EXERCISE MATERIALS =>
■ ■ ■ ■ ■

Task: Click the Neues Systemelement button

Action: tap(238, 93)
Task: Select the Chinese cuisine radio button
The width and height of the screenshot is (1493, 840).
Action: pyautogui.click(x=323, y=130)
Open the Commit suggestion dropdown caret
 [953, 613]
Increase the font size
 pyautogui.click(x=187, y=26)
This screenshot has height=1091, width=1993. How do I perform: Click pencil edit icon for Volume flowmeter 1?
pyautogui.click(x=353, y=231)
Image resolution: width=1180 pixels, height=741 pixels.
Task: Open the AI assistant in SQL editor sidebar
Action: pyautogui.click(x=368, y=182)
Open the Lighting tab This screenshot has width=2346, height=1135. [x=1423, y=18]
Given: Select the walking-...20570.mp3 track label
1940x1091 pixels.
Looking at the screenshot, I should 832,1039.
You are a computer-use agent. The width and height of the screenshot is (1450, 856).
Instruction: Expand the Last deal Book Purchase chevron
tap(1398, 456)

■ ■ ■ ■ ■

ACTION ITEM => In full and without change, transcribe every line of the records above.

SOLUTION TO THIS EXERCISE =>
Task: Click the Neues Systemelement button

Action: tap(238, 93)
Task: Select the Chinese cuisine radio button
The width and height of the screenshot is (1493, 840).
Action: pyautogui.click(x=323, y=130)
Open the Commit suggestion dropdown caret
 [953, 613]
Increase the font size
 pyautogui.click(x=187, y=26)
This screenshot has height=1091, width=1993. How do I perform: Click pencil edit icon for Volume flowmeter 1?
pyautogui.click(x=353, y=231)
Image resolution: width=1180 pixels, height=741 pixels.
Task: Open the AI assistant in SQL editor sidebar
Action: pyautogui.click(x=368, y=182)
Open the Lighting tab This screenshot has width=2346, height=1135. [x=1423, y=18]
Given: Select the walking-...20570.mp3 track label
1940x1091 pixels.
Looking at the screenshot, I should 832,1039.
You are a computer-use agent. The width and height of the screenshot is (1450, 856).
Instruction: Expand the Last deal Book Purchase chevron
tap(1398, 456)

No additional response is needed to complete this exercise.